Pamela K. Xaverius

Pamela K. Xaverius

Pamela K.



Assistant Research Professor
Saint Louis University, School of Medicine

Professional Bio

Immediately after graduating with my doctoral degree, I accepted an appointment as a research assistant professor of psychology that focused on health outcomes at the University of Missouri in Kansas City. As the project director on that multimillion dollar Department of Defense grant, I oversaw all aspects of that community health initiative designed to decrease smoking and improve the health of military personnel across the United States. I moved from that position into the larger public health domain, as the lead MCH epidemiologist for the state of Missouri. I worked with several partners and undertook a number of initiatives designed to combat the unacceptably high infant mortality rate in Missouri and related indicators such as maternal health and infant care. While in this role, I secured funding from the Centers for Disease Control and Prevention to evaluate racial disparity in infant mortality as well as was awarded a two year health disparity scholarship through the National Institutes of Health. Currently, I am an assistant research professor at St. Louis University, where I continue to focus my research efforts on improving the health of women, children, and families and to reduce health disparities among minority populations. I have received grants in the areas of prenatal and preconception health, focusing on behavioral and behavioral change. It is my plan to better understand the prevalence and incidence of disease among women, children and families so that we can better inform and educate our citizens, practitioners and policy makers. Further, it is my hope that these findings, being grounded in scientific methodology, will help me to be respected among my peers as well as a better educator to students.

Project Description

It was hypothesized that behavioral risk factors will vary between pregnant and non-pregnant women, with significant racial/ethnic and immigrant disparities. It is further hypothesized that the prevalence of health behaviors will be modified by a host of social and economic variables.

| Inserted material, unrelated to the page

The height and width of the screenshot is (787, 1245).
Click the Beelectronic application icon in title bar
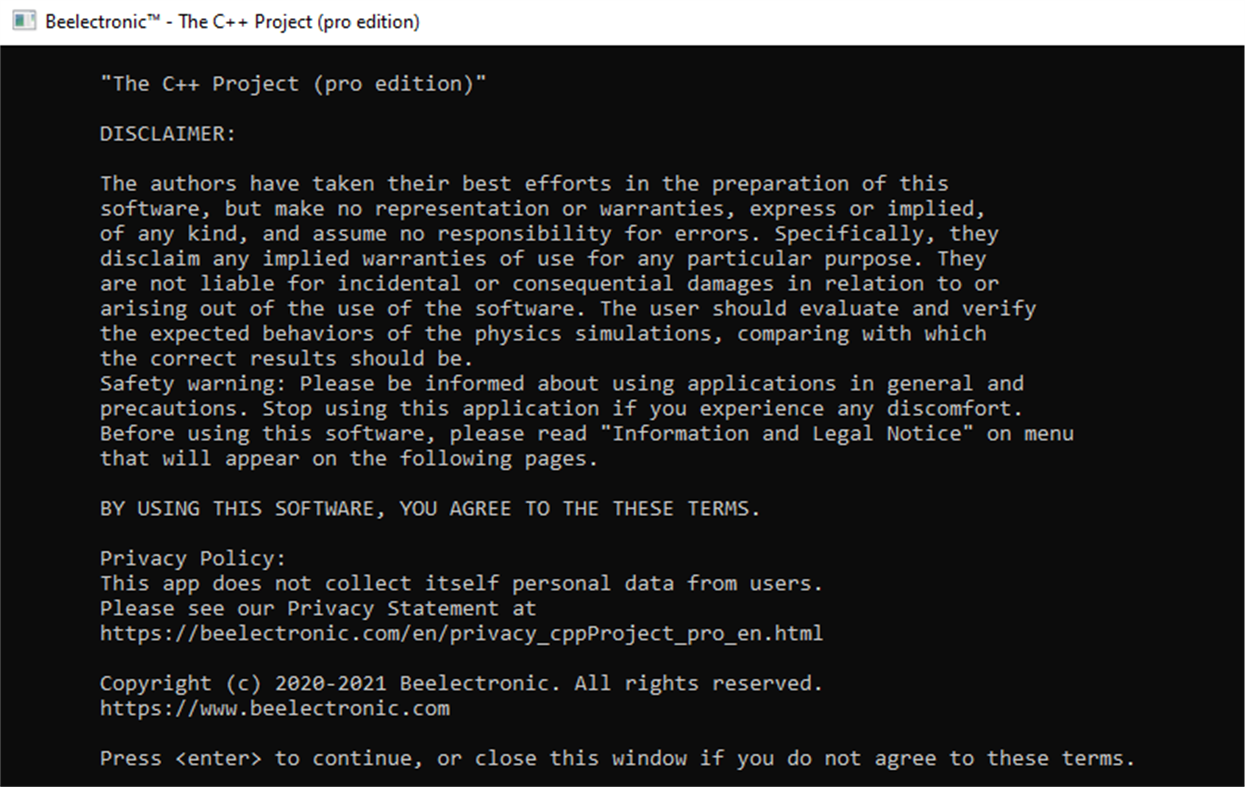pyautogui.click(x=23, y=20)
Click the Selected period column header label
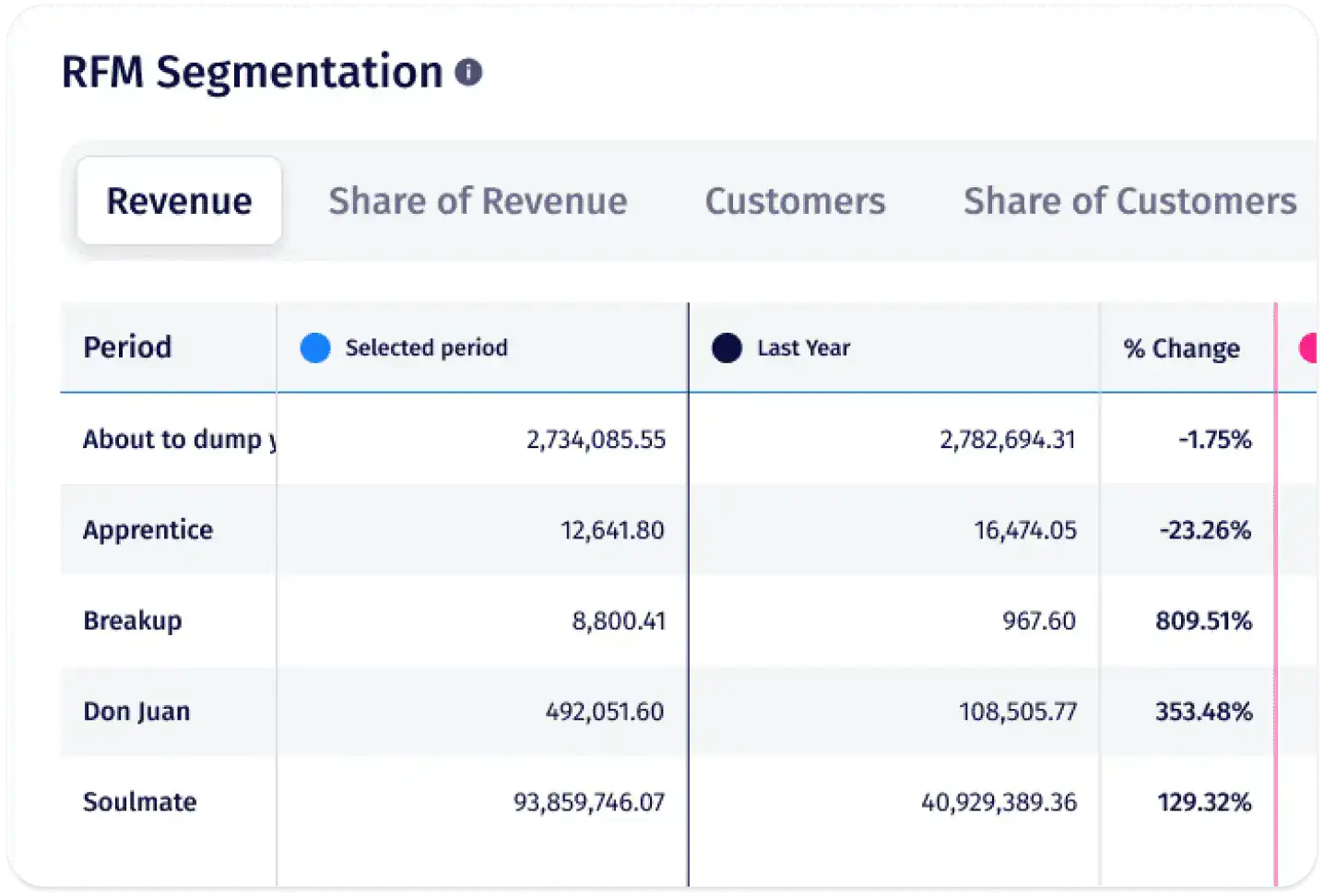The image size is (1324, 896). pos(426,348)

My New Connections Experience

In this age of unprecedented health prosperity, the United States ranks as one of the worst among major industrialized nations for its infant mortality rate. The persistently high and disparate infant mortality rate, along with a host of other birth outcome disparities (e.g., preterm birth rate, low birth weight births, timely initiation of prenatal care) are simply unacceptable. With preconception health and wellness a new priority, a better understanding of racial and ethnic disparities in preconception health is an important first step. This proposal reflects the Foundation’s goal of improving the health and health care of all Americans, by focusing on disparities in health behaviors of women of reproductive age and their future children. Specifically, this proposal is in response to the Public Health Teams research question regarding assessing and addressing health disparities through the determination and testing of social indicators as they affect preconception health equity. In turn, as the effect of social indicators are assessed in terms of their impact upon preconception health, public health priorities and resources can be more tightly targeted to the needs of the community.

Being part of New Connections has allowed my career to advance in the area of preconception heath as well as segue into the area of disparities in immigrant health. In addition, it has offered resources to ease that career advancement and a supportive cadre of like-minded social scientists.

Research Interests

My research interests focus on the health of women and children, with special attention on racial, ethnic and immigrant disparities. In fact, it was during my tenure as the lead maternal and child health (MCH) epidemiologist at the Missouri Department of Health and Senior Services (MODHSS) that I solidified this research passion. During my time at MODHSS, my applied studies of women’s health issues was enhanced through a two year health disparity scholarship through the National Institutes of Health and funding from the Centers for Disease Control and Prevention to evaluate racial disparities in infant mortality. I continue this line of research at Saint Louis University, where my research efforts focus on improving the health of women, children, and families and reducing health disparities among minority populations. In fact, I was awarded two MCH related grants last year, one a community grant from the local chapter of the March of Dimes, and the other, a grant from the Robert Woods Johnson Foundation (RWJF). I received a second, three-year grant from The March of Dimes (January 09- December 11), a $206,000 grant used to provide information, training, and implementation of a novel approach to prental care for clinicians that serve pregnant women throughout the state. The RWJF grant was secondary analysis of national data from the National Health and Nutrition Examination Survey data set, a final manuscript of which is currently be completed.

The Details
  • New Connections Status: Junior Investigator,
  • Award Year: 2008
  • RWJF Team/Portfolio: Public Health
  • Project Name: Immigrant and Racial Disparities in Reproductive Health.